13.3. Networking commands

arp command
Arp uses broadcast messages to determine the MAC-layer address that corresponds to a particular internetwork address. The arp program displays and modifies the Internet-to-Ethernet address translation tables used by the address resolution protocol

ifconfig command The command ifconfig is used to assign an address to a network interface or to configure network interface parameters, or both. ifconfig must be used at boot time to define the network address of each interface present on a machine; it may also be used at a later time to redefine an interface's address or other operating parameters. If no option is specified, ifconfig displays the current configuration for a network interface. If an address family is specified, ifconfig reports only the details specific to that address family. Only the super-user may modify the configuration of a network interface. Options appearing within braces ({}) indicate that one of the options must be specified.

route command route manually manipulates the network routing tables. These tables are normally maintained by the system routing daemon, by routed, or through default routes and redirect messages from routers.

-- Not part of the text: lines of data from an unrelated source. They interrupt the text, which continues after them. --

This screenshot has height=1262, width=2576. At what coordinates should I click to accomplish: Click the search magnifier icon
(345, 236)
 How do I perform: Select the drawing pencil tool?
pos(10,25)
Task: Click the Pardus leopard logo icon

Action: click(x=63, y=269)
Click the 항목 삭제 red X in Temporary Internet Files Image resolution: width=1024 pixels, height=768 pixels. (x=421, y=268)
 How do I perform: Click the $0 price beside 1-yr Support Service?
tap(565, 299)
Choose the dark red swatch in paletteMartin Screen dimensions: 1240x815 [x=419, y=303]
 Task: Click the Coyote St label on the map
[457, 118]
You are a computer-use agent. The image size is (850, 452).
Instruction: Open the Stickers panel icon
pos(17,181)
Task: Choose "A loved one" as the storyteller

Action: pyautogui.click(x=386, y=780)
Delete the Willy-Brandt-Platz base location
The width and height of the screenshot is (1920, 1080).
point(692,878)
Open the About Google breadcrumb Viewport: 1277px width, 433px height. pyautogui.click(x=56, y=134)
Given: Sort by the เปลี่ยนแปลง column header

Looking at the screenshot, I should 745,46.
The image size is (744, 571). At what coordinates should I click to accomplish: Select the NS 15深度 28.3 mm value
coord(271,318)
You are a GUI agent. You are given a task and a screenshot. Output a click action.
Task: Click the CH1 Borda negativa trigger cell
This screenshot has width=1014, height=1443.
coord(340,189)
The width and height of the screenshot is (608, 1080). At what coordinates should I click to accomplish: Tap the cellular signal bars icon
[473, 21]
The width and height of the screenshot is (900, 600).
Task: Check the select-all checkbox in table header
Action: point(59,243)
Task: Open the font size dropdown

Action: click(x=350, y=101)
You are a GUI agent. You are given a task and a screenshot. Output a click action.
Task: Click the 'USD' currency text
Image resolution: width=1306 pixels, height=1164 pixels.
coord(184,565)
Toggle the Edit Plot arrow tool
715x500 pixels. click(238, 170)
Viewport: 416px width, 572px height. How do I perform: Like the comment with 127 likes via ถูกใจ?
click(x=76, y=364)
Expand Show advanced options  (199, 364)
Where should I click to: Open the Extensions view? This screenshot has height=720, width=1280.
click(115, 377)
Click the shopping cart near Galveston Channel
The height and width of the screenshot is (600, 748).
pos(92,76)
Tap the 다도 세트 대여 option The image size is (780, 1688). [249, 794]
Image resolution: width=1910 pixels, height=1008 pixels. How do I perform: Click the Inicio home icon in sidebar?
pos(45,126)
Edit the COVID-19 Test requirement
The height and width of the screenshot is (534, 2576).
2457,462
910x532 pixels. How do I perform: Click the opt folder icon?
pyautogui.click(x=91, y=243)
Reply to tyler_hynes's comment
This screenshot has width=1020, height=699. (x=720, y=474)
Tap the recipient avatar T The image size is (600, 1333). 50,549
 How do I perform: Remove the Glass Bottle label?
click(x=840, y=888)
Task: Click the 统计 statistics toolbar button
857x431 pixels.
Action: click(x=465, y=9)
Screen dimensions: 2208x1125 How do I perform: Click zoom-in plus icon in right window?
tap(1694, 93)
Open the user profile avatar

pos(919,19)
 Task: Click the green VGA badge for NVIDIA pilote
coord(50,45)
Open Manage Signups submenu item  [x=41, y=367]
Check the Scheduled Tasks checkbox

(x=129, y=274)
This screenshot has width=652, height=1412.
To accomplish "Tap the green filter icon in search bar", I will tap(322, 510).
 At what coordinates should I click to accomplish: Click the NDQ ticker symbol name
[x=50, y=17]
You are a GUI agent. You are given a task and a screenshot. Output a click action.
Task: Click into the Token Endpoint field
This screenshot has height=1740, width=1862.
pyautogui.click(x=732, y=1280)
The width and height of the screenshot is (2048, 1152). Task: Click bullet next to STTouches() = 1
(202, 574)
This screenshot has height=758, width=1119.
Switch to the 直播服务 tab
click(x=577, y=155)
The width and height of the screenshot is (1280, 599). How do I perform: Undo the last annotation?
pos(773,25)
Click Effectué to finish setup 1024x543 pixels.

netstat command netstat displays the contents of various network-related data structures in various formats, depending on the options you select.

The first form of the command displays a list of active sockets for each protocol. The second form selects one from among various other network data structures. The third form shows the state of the interfaces. The fourth form displays the routing table, the fifth form displays the multicast routing table, and the sixth form displays the state of DHCP on one or all interfaces.

nslookup command

nslookup sends queries to Internet domain name servers. It has two modes: interactive and non-interactive. Interactive mode allows the user to contact servers for information about various hosts and domains or to display a list of hosts in a domain. Non-interactive mode is used to display just the name and requested information for a host or domain.

ping command

The utility ping utilizes the ICMP protocol's ECHO_REQUEST datagram to elicit an ICMP ECHO_RESPONSE from the specified host or network gateway. If host responds, ping will print host is alive on the standard output and exit. Otherwise, after timeout seconds, it will write no answer from host The default value of timeout is 20 seconds. When the -s flag is specified, ping sends one datagram per second (adjustable with -I) and prints one line of output for every ECHO_RESPONSE that it receives. No output is pro- duced if there is no response. In this second form, ping computes round trip times and packet loss statistics; it displays a summary of this information upon termination or timeout. The default datagram packet size is 64 bytes, or you can specify a size with the packetsize command-line argument. If an optional count is given, ping sends only that number of requests. When using ping for fault isolation, first ping the local host to verify that the local network interface is running.

traceroute command

The Internet is a large and complex aggregation of network hardware, connected together by gateways. Tracking the route one's packets follow (or finding the miscreant gateway that's discarding your packets) can be difficult. Tra- ceroute utilizes the IP protocol `time to live' field and attempts to elicit an ICMP TIME_EXCEEDED response from each gateway along the path to some host.

The only mandatory parameter is the destination host name or IP number. The default probe datagram length is 38 bytes, but this may be increased by specifying a packet size (in bytes) after the destination host name.